La seconda parte della norma censurata, secondo la quale le risorse reperite con le modalità di cui sopra, in assenza del debito, o comunque, per la parte eventualmente eccedente, sono destinate a spese di investimento, contiene l’indicazione di un criterio compreso nel principio fondamentale dianzi indicato e non già una previsione di dettaglio, sicché neppure riguardo ad essa può configurarsi violazione dell’art. 117, terzo comma, Cost.

5.— Del pari non fondate sono le censure riferite alla violazione degli artt. 118 e 119 Cost.

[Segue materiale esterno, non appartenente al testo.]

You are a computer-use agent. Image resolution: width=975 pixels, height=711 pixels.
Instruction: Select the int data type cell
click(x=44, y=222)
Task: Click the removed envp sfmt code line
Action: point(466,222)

La lesione dei parametri costituzionali sopra indicati non sussiste in quanto, da un lato, come previsto dal sesto e settimo periodo del comma 8-ter dell’art. 33 del d.l. n. 98 del 2011, la Regione ha facoltà di scegliere se procedere alla riduzione del debito tramite la valorizzazione e dismissione dei beni di cui trattasi; dall’altro, la previsione del vincolo alla destinazione delle risorse, esprimendo, come detto, un principio fondamentale di coordinamento della finanza pubblica, può legittimamente comportare una limitazione dell’autonomia amministrativa della Regione (sentenza n. 63 del 2013).

per questi motivi

LA CORTE COSTITUZIONALE

riservata a separate pronunzie la decisione delle altre questioni di legittimità costituzionale promosse con il ricorso indicato in epigrafe;

1) dichiara inammissibile la questione di legittimità costituzionale dell’art. 23-ter, comma 1, lettera g), del decreto-legge 6 luglio 2012, n. 95 (Disposizioni urgenti per la revisione della spesa pubblica con invarianza dei servizi ai cittadini nonché misure di rafforzamento patrimoniale delle imprese del settore bancario), convertito, con modificazioni, dalla legge 7 agosto 2012, n. 135, promossa, in riferimento agli artt. 3 e 97 della Costituzione, dalla Regione Veneto, con il ricorso indicato in epigrafe;

2) dichiara non fondata la questione di legittimità costituzionale dell’art. 23-ter, comma 1, lettera g), del medesimo d.l. n. 95 del 2012, convertito, con modificazioni, dalla legge n. 135 del 2012, promossa, in riferimento agli artt. 117, 118 e 119 Cost., dalla Regione Veneto, con il ricorso indicato in epigrafe.

Così deciso in Roma, nella sede della Corte costituzionale, Palazzo della Consulta, il 3 luglio 2013.

F.to:

Franco GALLO, Presidente

Alessandro CRISCUOLO, Redattore

Gabriella MELATTI, Cancelliere

Depositata in Cancelleria il 18 luglio 2013.